Information has never been easier and faster to access as it is today. The digital age, also called the information age, has made the release and distribution of information possible with only a few clicks. While this brings greater efficiency and convenience to the consumer, threats against information quality and accuracy also continue to surge as content becomes easier to manipulate.
Information disorder, which refers to the mishandling of information with or without the intent to do so, is one such threat. Information disorder can be classified into three types: misinformation, disinformation, and mal-information. Misinformation is false information shared without the intent to cause harm (e.g., making false connections and misleading content), disinformation is false information with the intent to cause harm (e.g., providing false contexts, manipulating and fabricating content), and mal-information is genuine information shared to cause harm (e.g., leaks, harassment, hate speech).

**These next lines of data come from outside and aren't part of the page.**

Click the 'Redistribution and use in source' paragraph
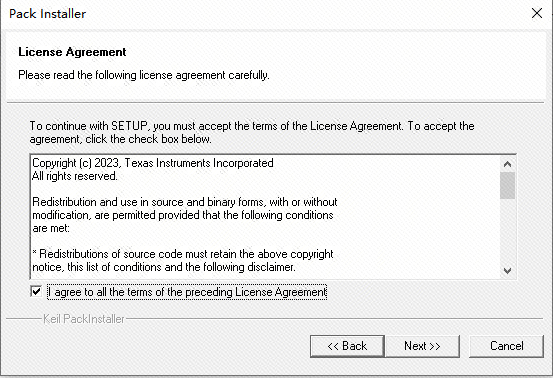 (185, 215)
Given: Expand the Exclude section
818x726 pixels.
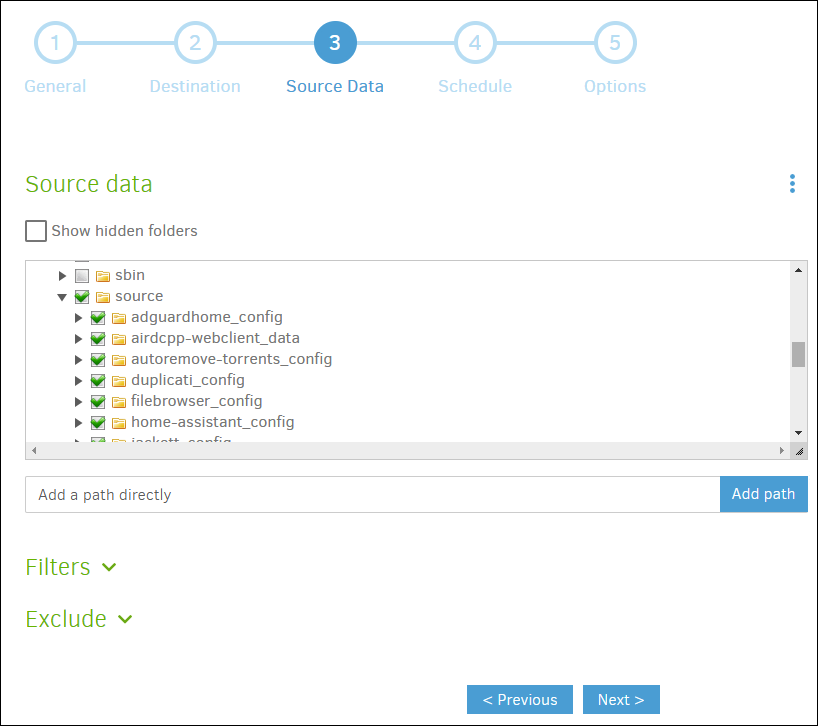Looking at the screenshot, I should [x=79, y=619].
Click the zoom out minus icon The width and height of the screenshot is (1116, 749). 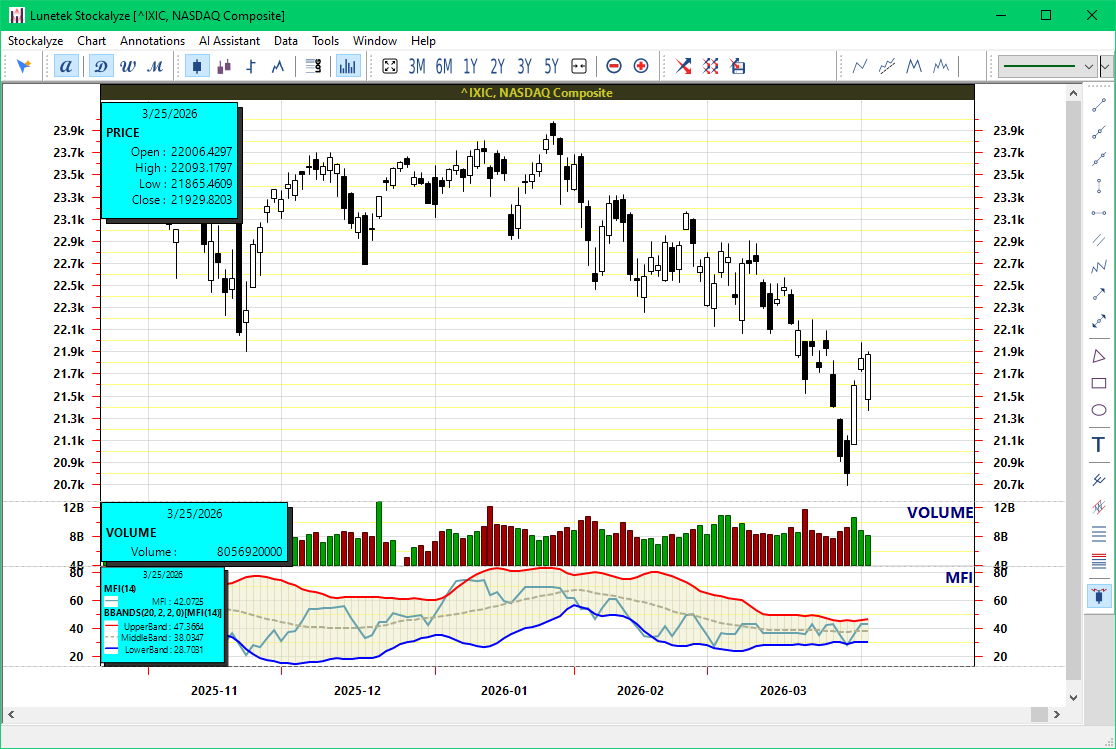coord(612,66)
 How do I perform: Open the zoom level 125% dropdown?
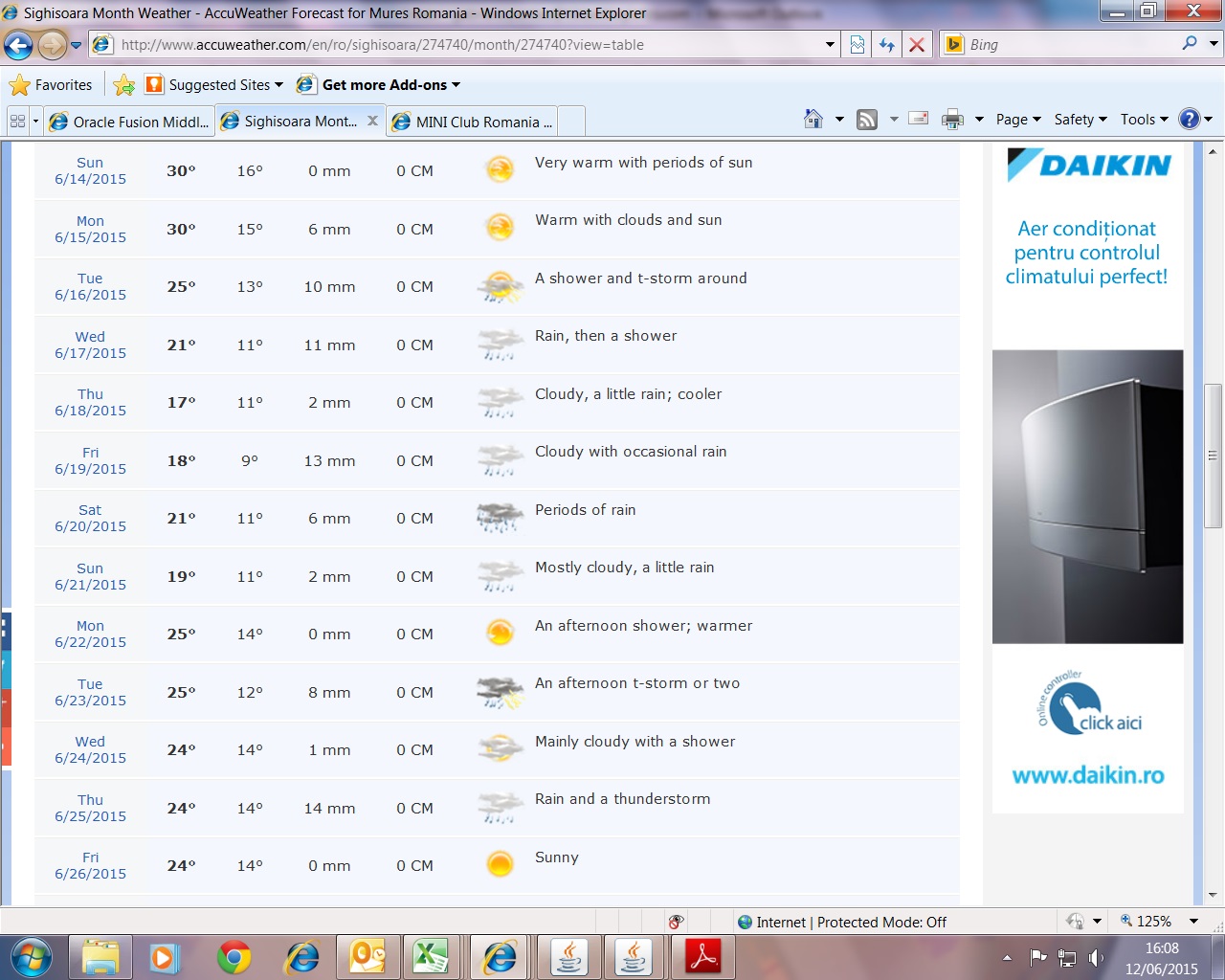tap(1193, 922)
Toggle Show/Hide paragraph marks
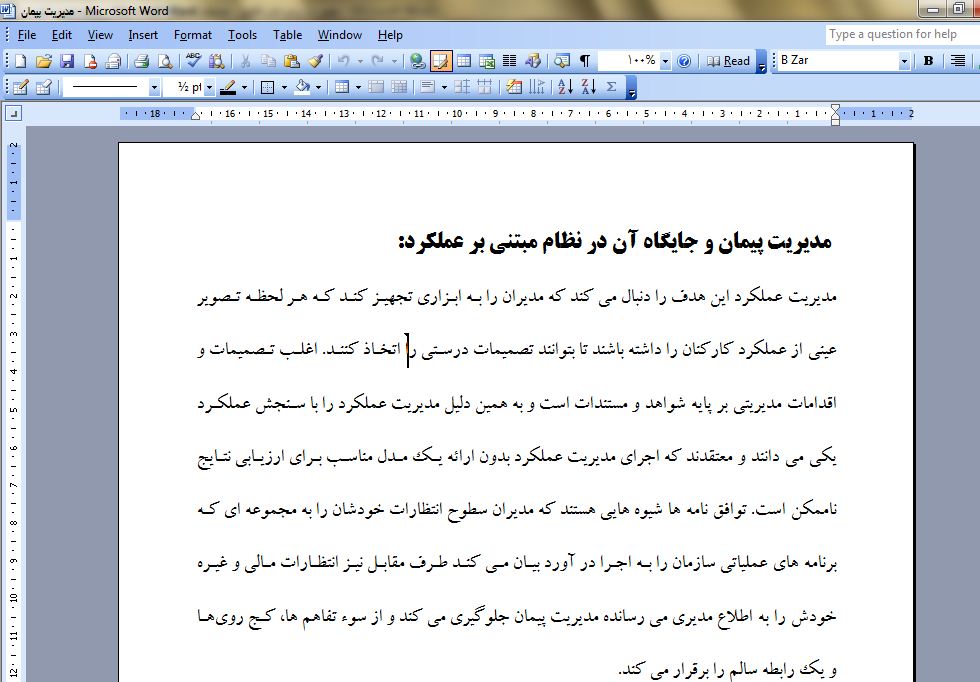The width and height of the screenshot is (980, 682). coord(585,61)
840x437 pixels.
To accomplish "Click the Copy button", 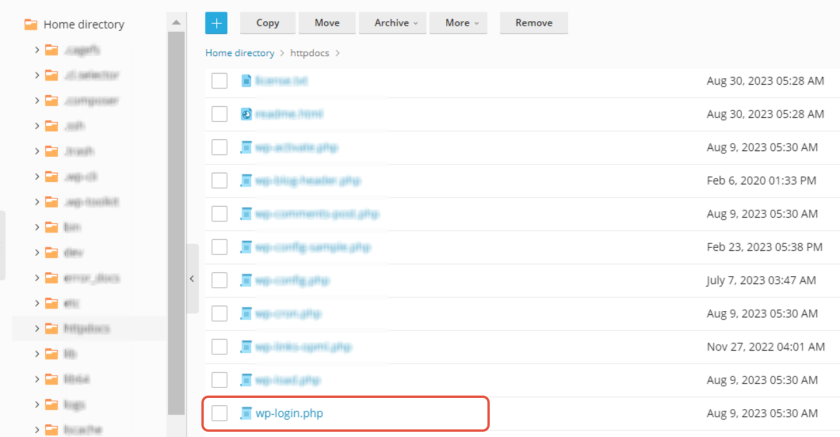I will [267, 23].
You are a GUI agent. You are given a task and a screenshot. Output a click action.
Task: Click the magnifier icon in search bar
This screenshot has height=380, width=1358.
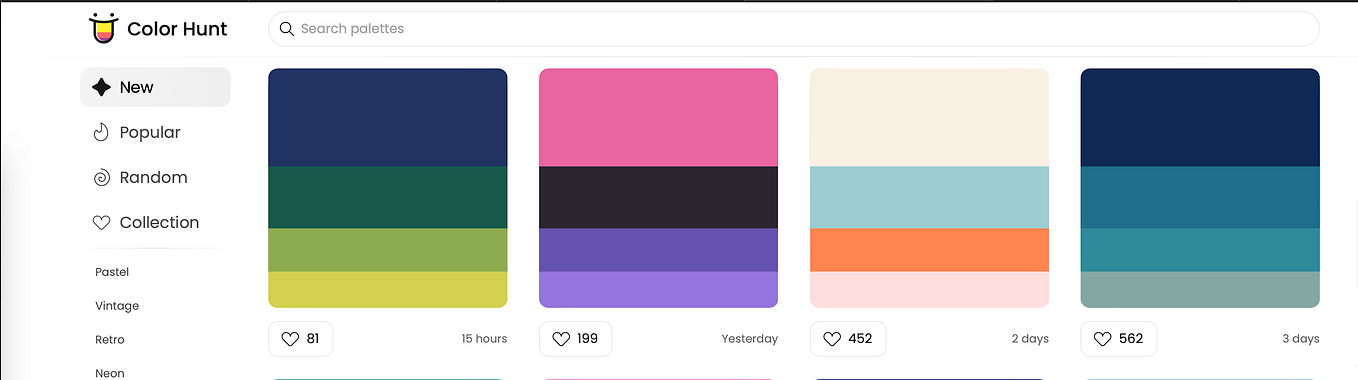(x=287, y=29)
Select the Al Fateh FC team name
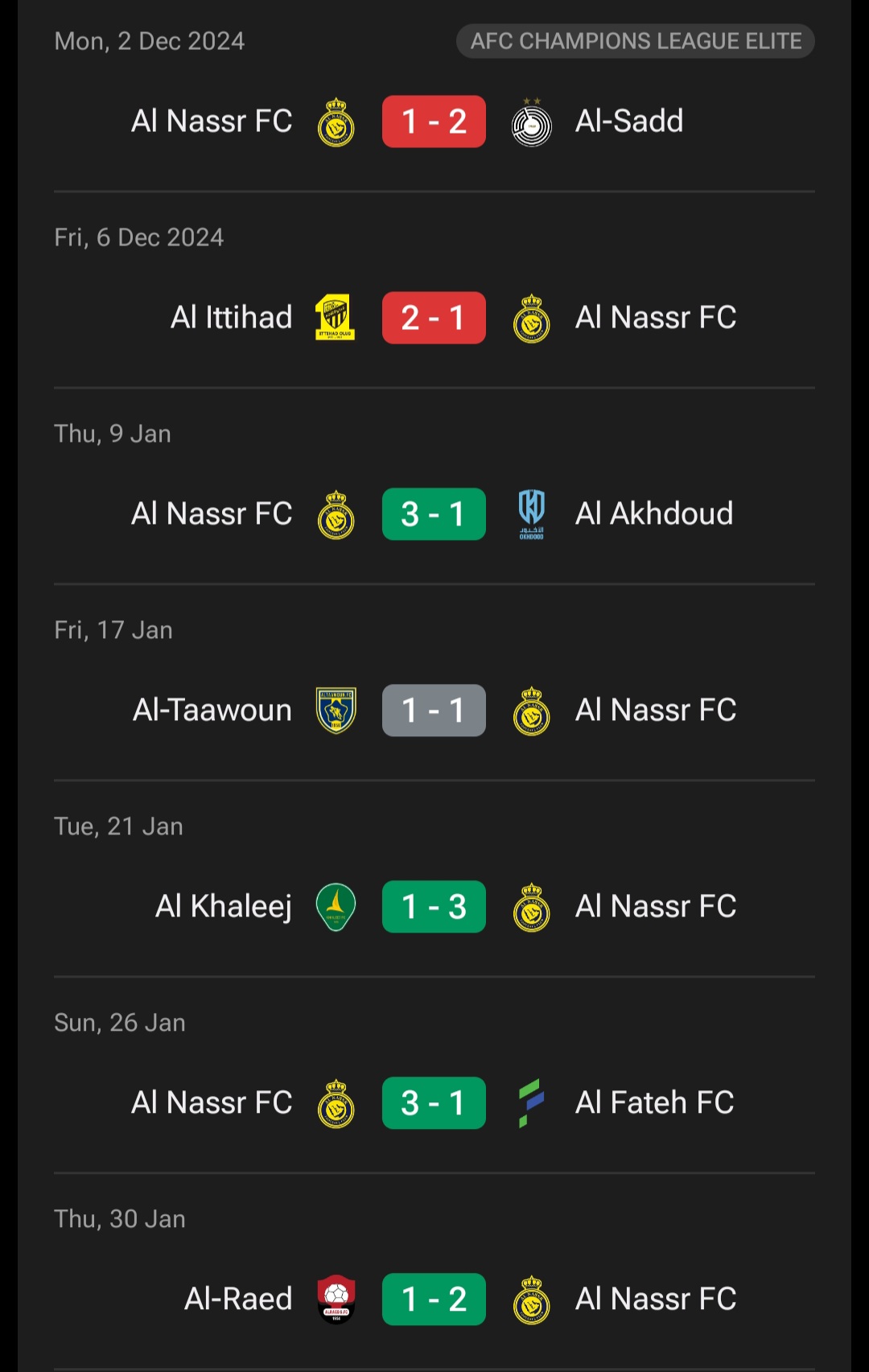This screenshot has height=1372, width=869. pos(655,1103)
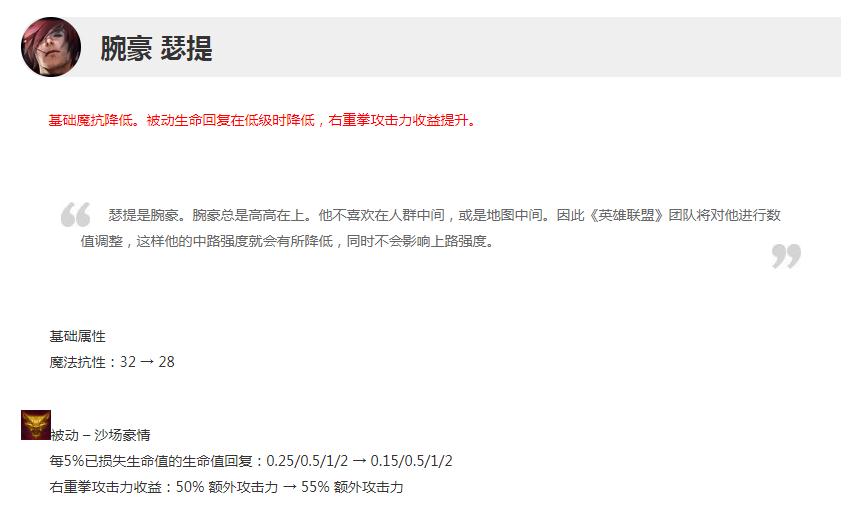Select the 基础属性 section heading
851x526 pixels.
[77, 337]
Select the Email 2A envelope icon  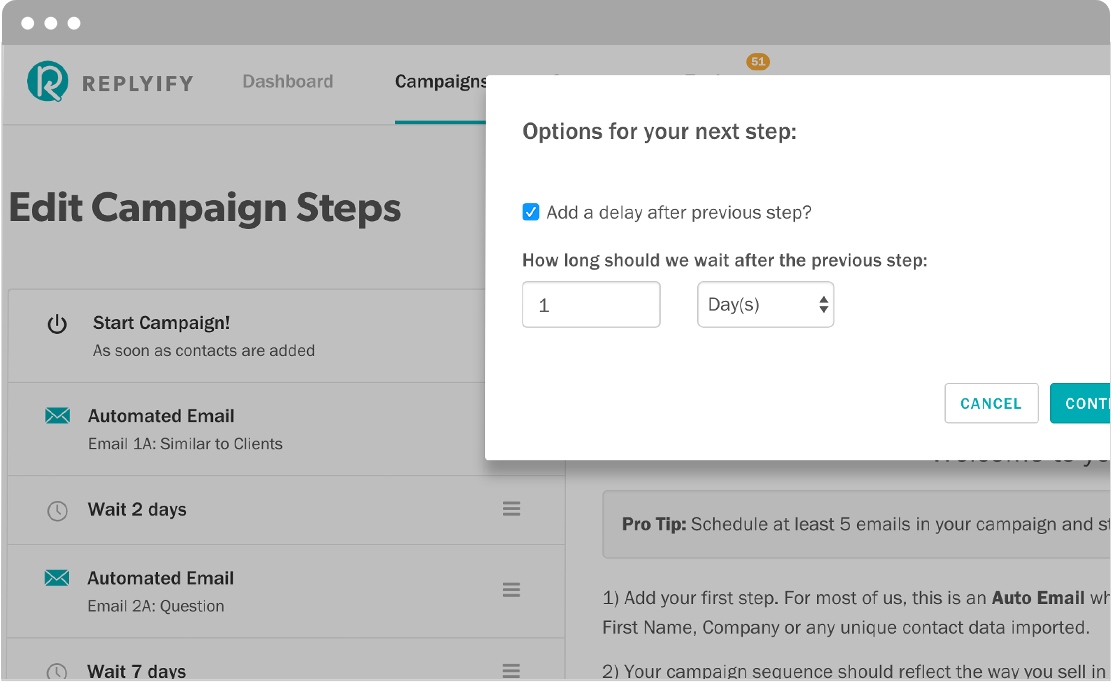point(57,578)
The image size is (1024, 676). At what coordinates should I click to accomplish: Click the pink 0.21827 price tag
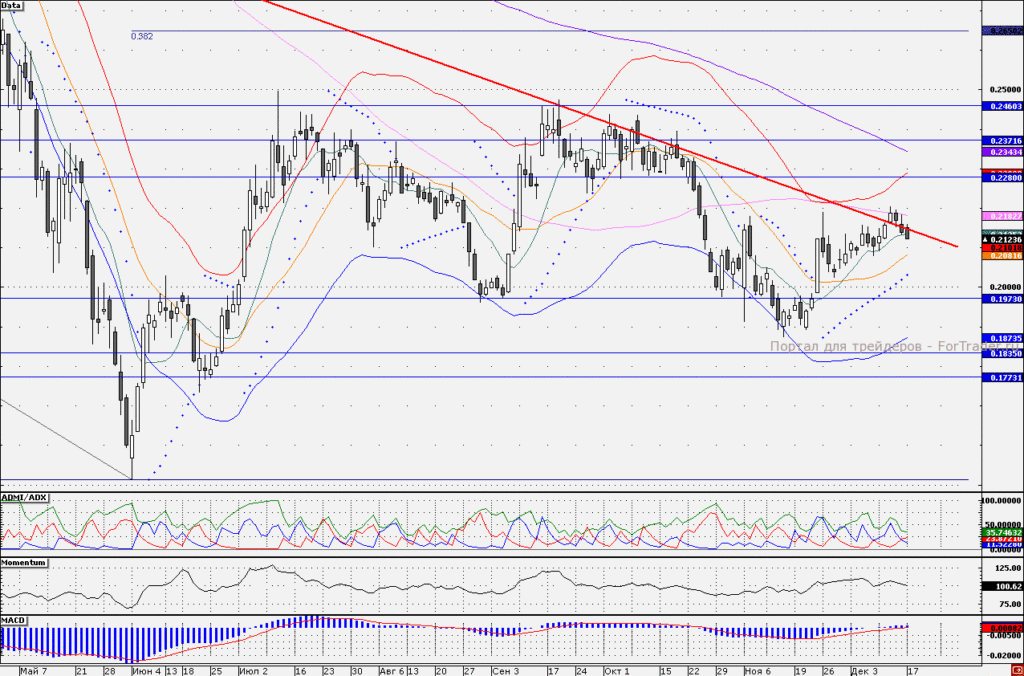coord(1002,216)
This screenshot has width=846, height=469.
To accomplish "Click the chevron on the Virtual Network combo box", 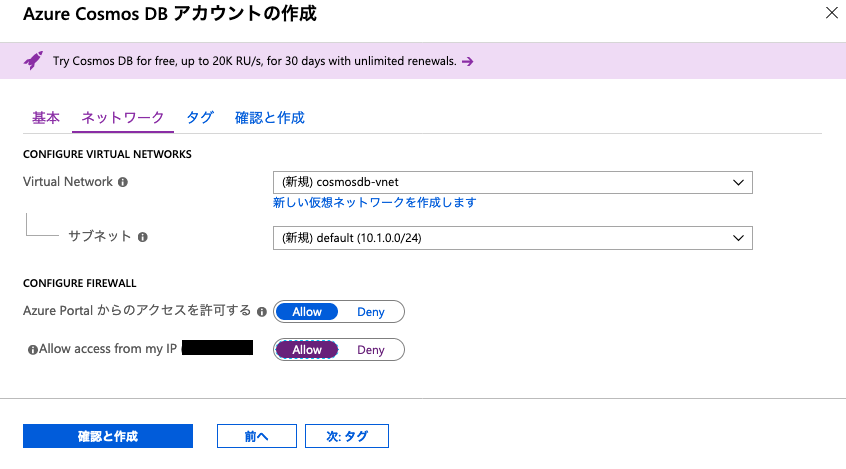I will [738, 182].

Information disorder is seen to be highly relevant and prominent in the topic of the climate crisis. An analysis of social media activity done by Graham Readfearn in 2016 found that the most shared article about climate change was an article claiming that climate change was a hoax. Another study by Constantine Boussalis and Travis G. Coan found that in recent years, mis- and disinformation targeting climate science has been increasing relative to arguments targeting climate policy.
The reality of the climate crisis is an undeniable truth: average global temperatures are increasing due to emissions of greenhouse gasses released by human activities. And yet, many conversations about the climate crisis remain aimless, where urgency is minimized and the science is called into question.
The climate information disorder include deceptive or misleading content that:
- Undermines the existence or impacts of climate change, the undeniable human influence on climate change, and the need for corresponding urgent action;
- Misrepresents scientific data, including by omission or cherry-picking, in order to erode trust in climate science, climate-focused institutions, experts, and solutions; or
- Falsely publicizes efforts as supportive of climate action that in fact contribute to climate warming.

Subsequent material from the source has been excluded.